Much of "Band on the Run" is still whimsy. "Bluebird" is a pallid "Blackbird" rerun. Various other tracks have novelty-esque hooks, but little else ("Mrs. Vanderbilt," "Mamunia"). There's a throwaway ("Picasso's Last Words") famously written after Dustin Hoffman challenged McCartney to write a song about anything the actor asked.
And yet "Band on the Run" still teems with creativity. It's a true pop album in the very worst sense of the word; the songs mean nothing, but melody to melody, riff to riff, it dazzles. The arrangements and production, while not groundbreaking, are sumptuous. Cranked up loud, the roaring break in "Band on the Run" thrills. "Helen Wheels" spins on its heels. "Nineteen Hundred and Eighty-Four" rollicks itself out of the speakers with a crescendoed envoi for the album, and "Jet" -- probably McCartney's most unrelenting solo track -- wraps the listener up in a meaningless and insular but undeniable whirl. (The album also includes "Let Me Roll It," probably the most beautiful and most clever of the musical spitwads John Lennon and McCartney sent each other in their work during the 1970s. Here, as McCartney acknowledges on the interview disc, his vocals and the song's snapped-out guitar line are reminiscent of Lennon's "Cold Turkey.")
But the record is somehow off-putting, and in retrospect, it's easy to see why. The pothead's idea of cleverness is only part of it.
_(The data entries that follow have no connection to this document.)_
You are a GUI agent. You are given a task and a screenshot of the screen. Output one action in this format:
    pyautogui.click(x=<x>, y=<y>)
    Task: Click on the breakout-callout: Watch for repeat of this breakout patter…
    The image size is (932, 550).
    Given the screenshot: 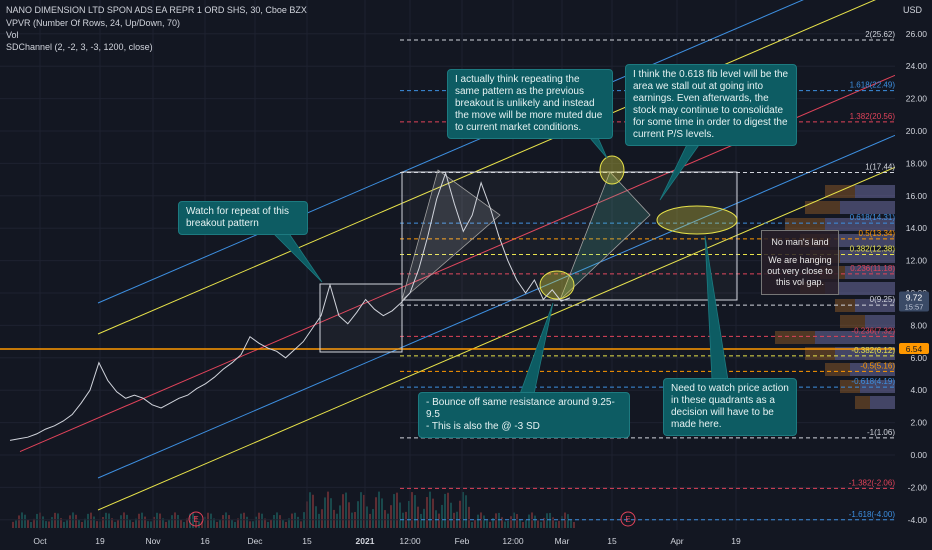 What is the action you would take?
    pyautogui.click(x=243, y=218)
    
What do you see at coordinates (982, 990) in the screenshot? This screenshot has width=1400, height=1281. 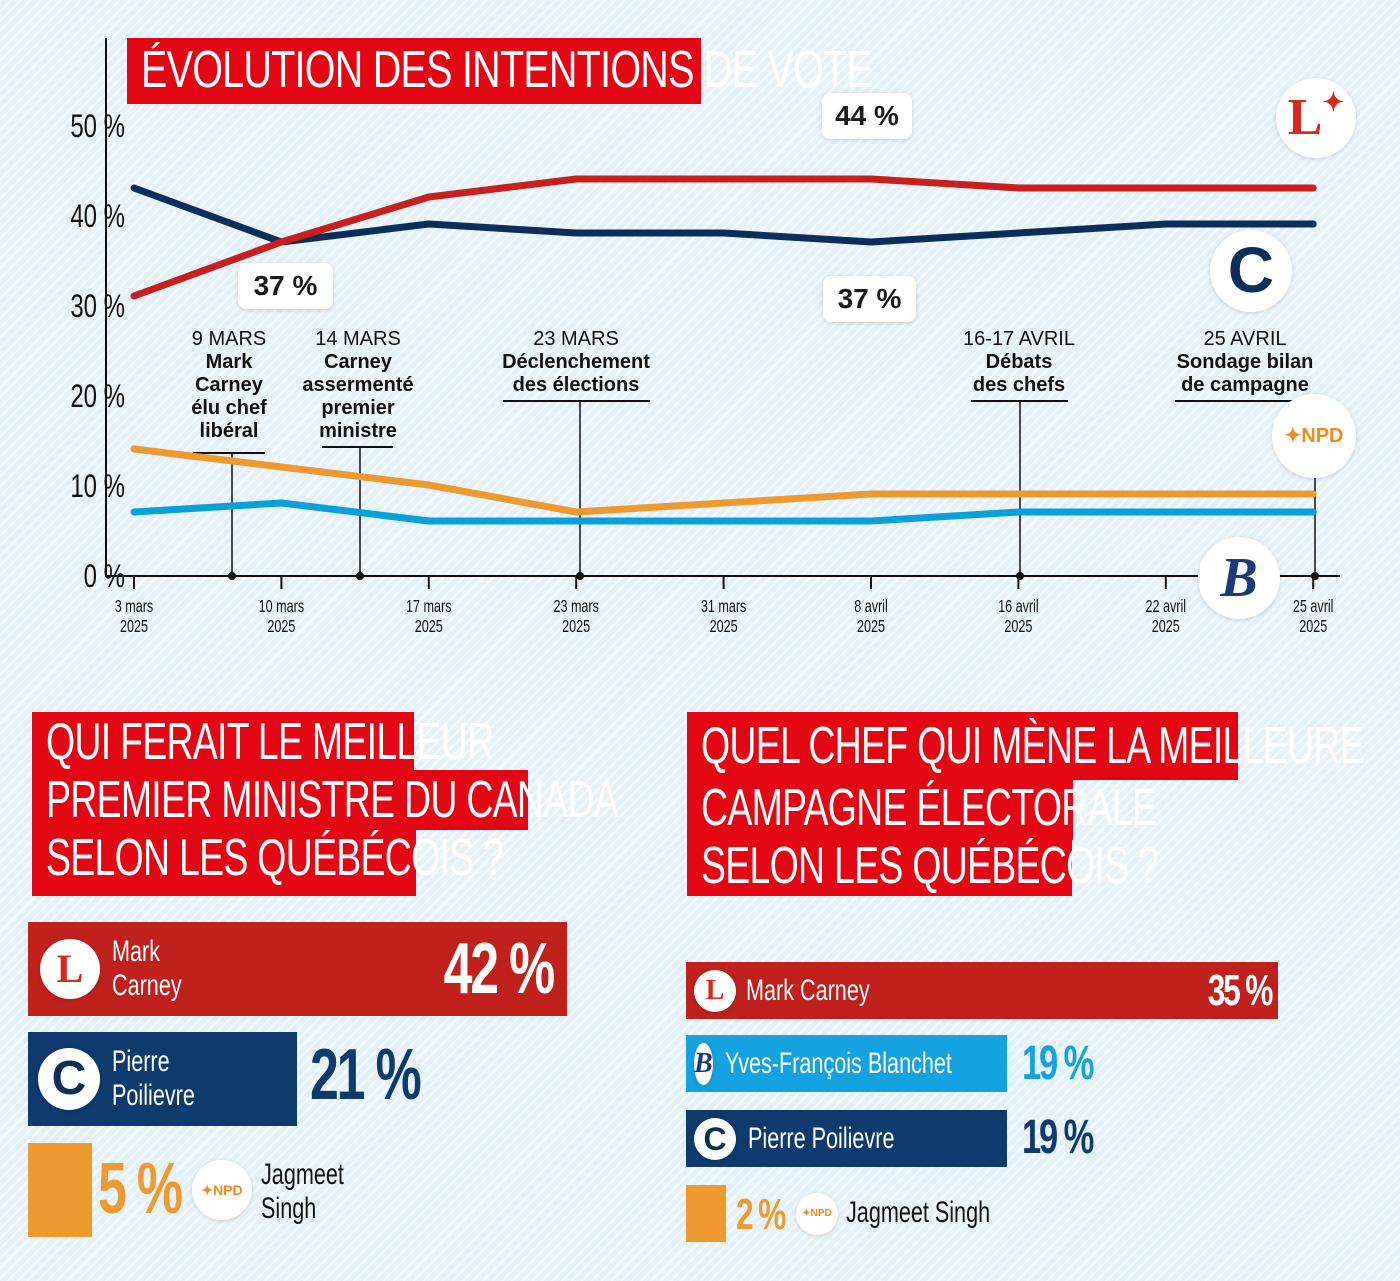 I see `bar-mark-carney-campaign: L Mark Carney 35 %` at bounding box center [982, 990].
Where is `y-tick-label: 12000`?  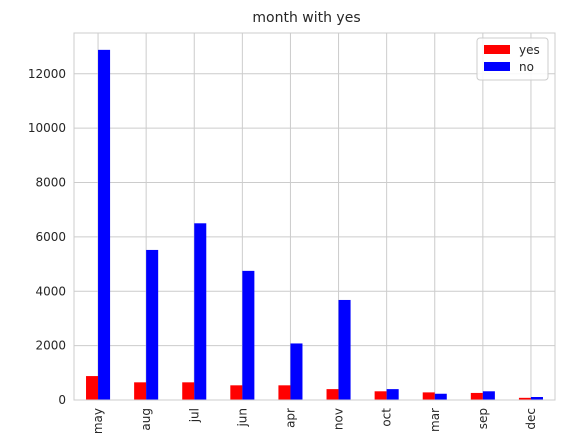
y-tick-label: 12000 is located at coordinates (47, 74).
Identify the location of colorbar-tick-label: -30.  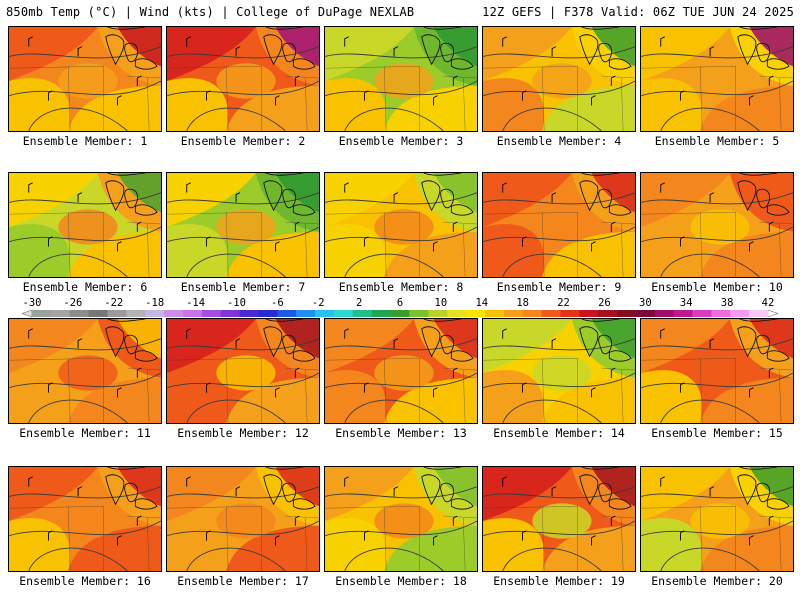
(32, 303).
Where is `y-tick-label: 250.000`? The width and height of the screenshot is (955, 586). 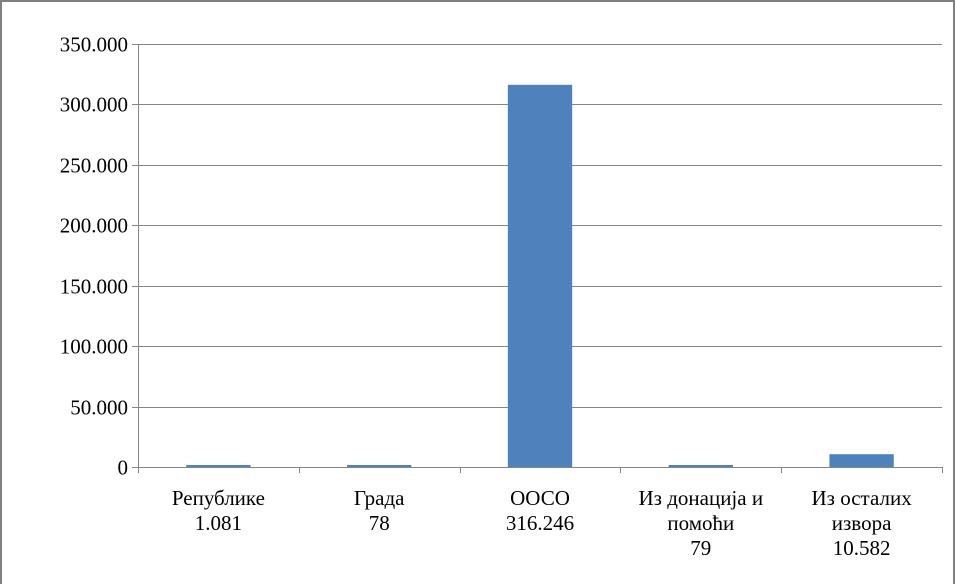
y-tick-label: 250.000 is located at coordinates (94, 166).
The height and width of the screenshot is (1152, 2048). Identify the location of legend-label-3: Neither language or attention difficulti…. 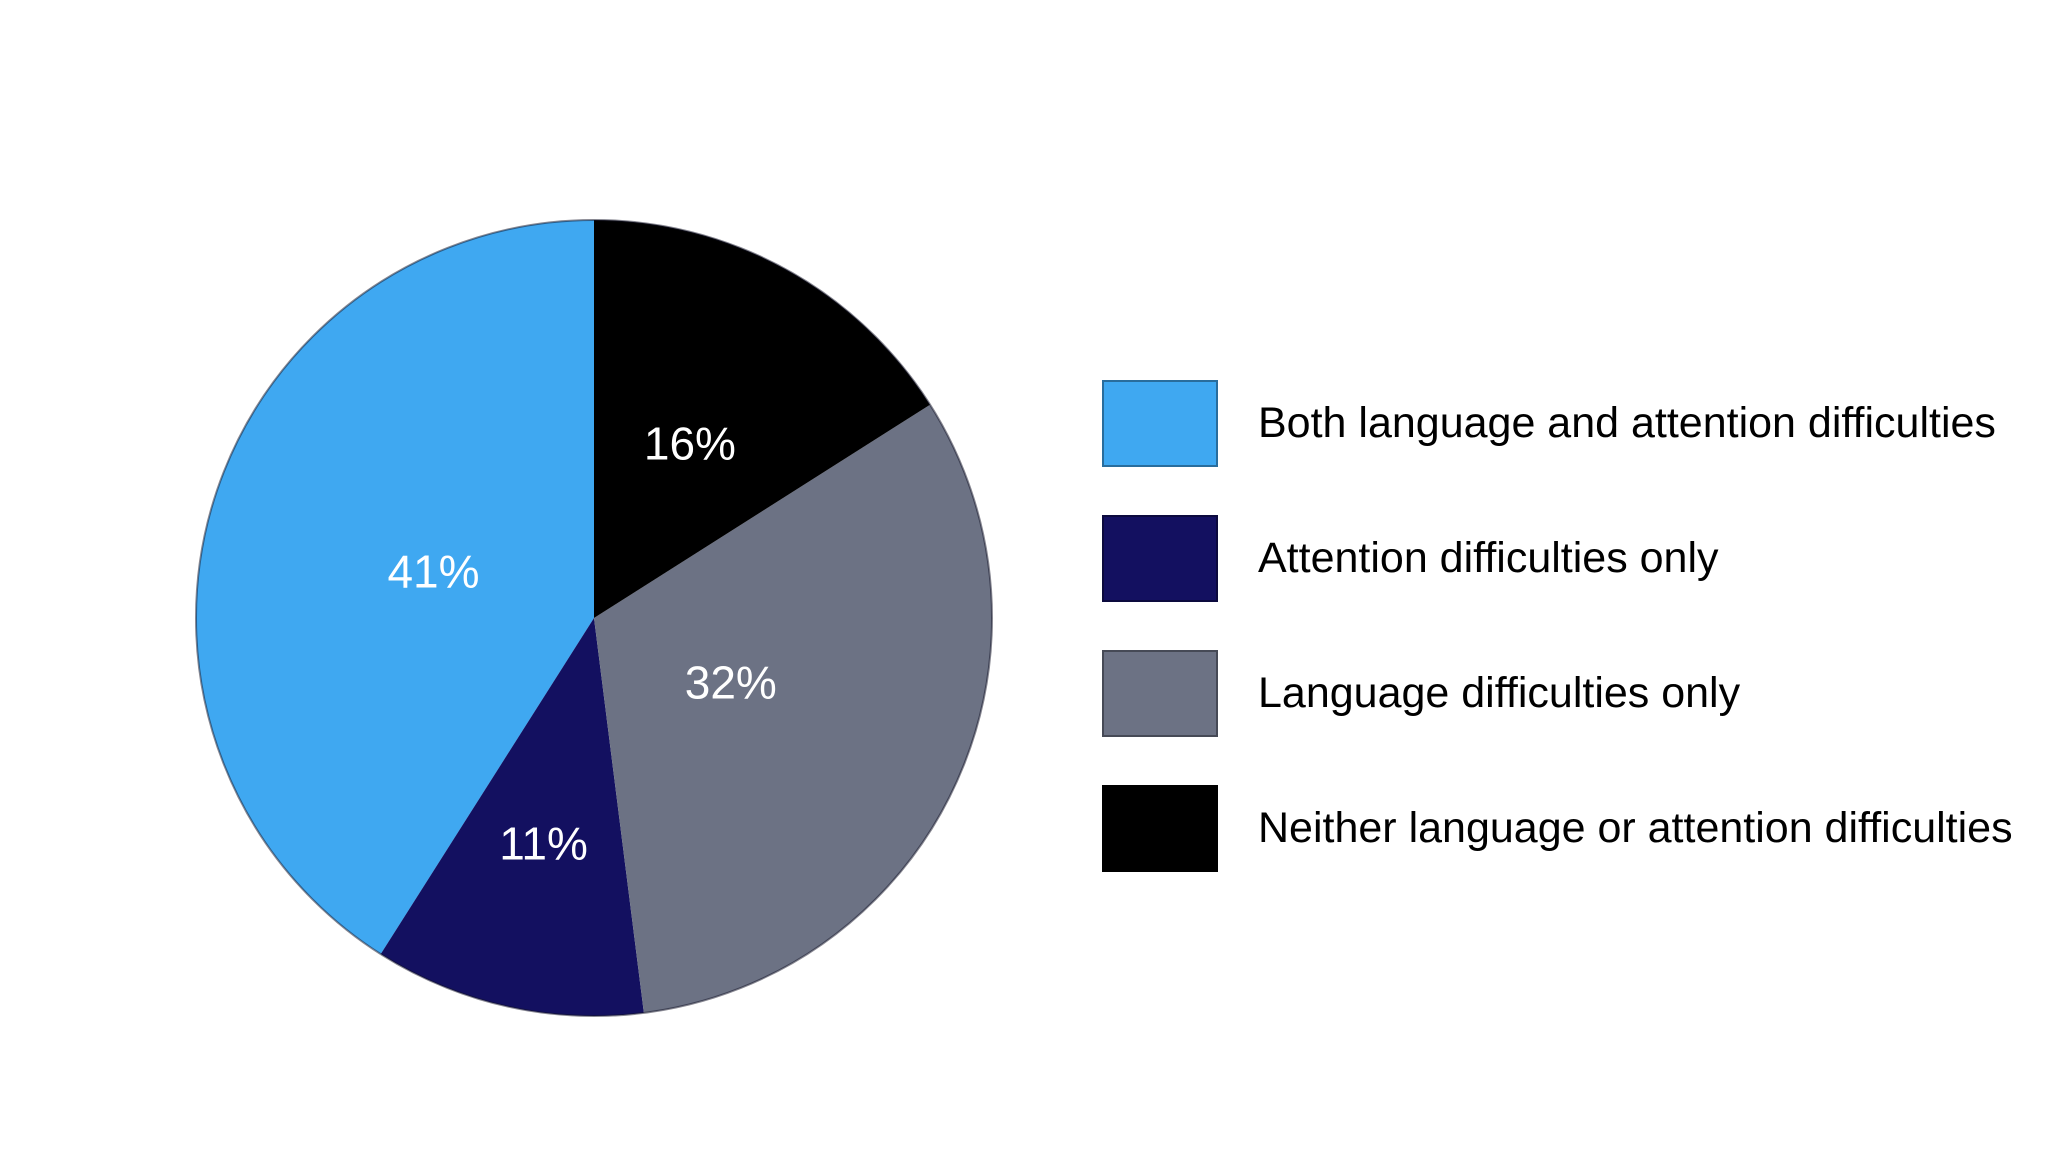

McCartney was in a position that, while not unique, could be truly appreciated only by a handful of people alive at the time -- Lennon, Bob Dylan and Elvis Presley among them. While Lennon and Dylan raged against their lives, McCartney had a different approach: He just wanted to downsize himself. Sure, he had a star's ego, but to his credit, he was uncomfortable with his position as cultural avatar.
In other words, more than anything else, McCartney wanted not to signify anything. Meaning was for the Lennons and Dylans; what he wanted was for his songs to sing. (Hence his almost perverse approach to lyric writing: "The jailer man/And sailor Sam ..." "I thought the major/Was a lady suffragette.") In his previous incarnation as a Beatle, precisely the opposite was true. But it was Paul McCartney's rather monstrous fate to spend his later life trying to explain that his earlier one wasn't what it seemed. The result, revived here, is a famous yet somehow sad work of unequaled pop prestidigitation, where the sound rings out so alluringly that you don't quite notice that none of it really matters.